Sunday, August 15, 2010

Shit hits land

This caught my eye in the Listener’s cover story (by the
redoubtable Rebecca Macfie) about the damage being
done to our old friend ‘the environment’ by the
dairying boom: ‘Dairying wouldn’t stand up to any
analysis of the total costs.’—Canterbury sheep farmer
Brian Deans. Good point. The total costs. The usual
measures of growth and productivity take no account
of what economists, with a delicate elegance, call
externalities. When building a highway, for instance,
air and noise pollution are externalities that rarely
figure in calculations of the highway’s economic
worth (though the money spent on fixing the damage
done is counted as a plus when the ‘growth’ sum is
done).
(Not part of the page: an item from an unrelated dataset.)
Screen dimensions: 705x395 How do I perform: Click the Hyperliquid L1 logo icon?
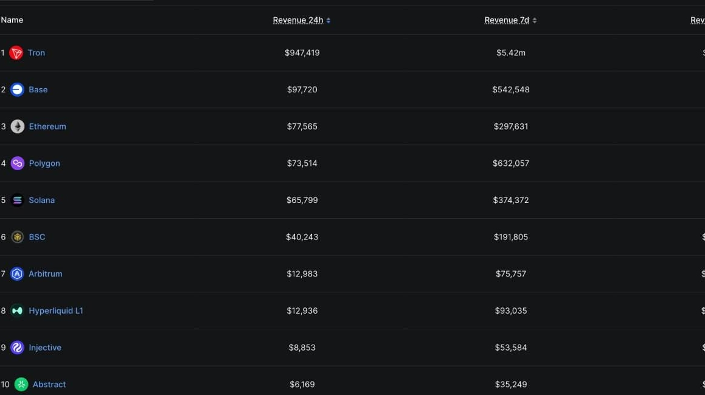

Similarly, until recent times, and not even
properly now, what happened to cowshit was of no
concern to the farmers pasturing and milking cows.
Finally, one might say, the shit is hitting the land. For
the first time in the agri-industrial age attention is
being paid on a national scale to precisely where this
shit goes and what it does when it gets there. That
explains why (you’ve noticed, haven’t you) words
like ‘effluent’ and ‘run-off’ are appearing more and
more in the public prints. Incredibly, there are still no
serious laws in place for penalizing farmers who let
cows wander into streams or just let the manure wash
into the nearest river; something called the Clean
Streams Accord is entirely voluntary (though moral
pressure to sign up to it is growing). Intriguingly, I
note from Macfie’s article that Environment
Canterbury is experimenting with ‘restorative justice’
programs whereby farmers found to have offended,
effluent-wise, have to front up and apologize to the
public. Such people clearly need to get their shit
together but not take it on the road.

I find that, without ever setting out to, I return in blog
after blog to what’s going on in the nation’s paddocks.
The fact is, as Macfie astutely says, ‘For all the
knowledge-wave conferences and high-tech industry
taskforces, we’re more dependent than ever on our
ability to turn cheap grass into cheap milk, to suck the
water out of it using cheap electricity, and to flog it off
around the world.’ Whatever the issues are for China
or Europe or the United States, this debate is central
for New Zealand. Get your gumboots on and join it.

1 comment:

Anonymous said...

"Once ze rockets go up, who cares where zey come down

Zat's not my department, says Wernher von Braun"

With acknowledgement to Tom Lehrer

That's Wernher Magnus Maximilian Freiherr[1] von Braun to you - German then American rocket scientist.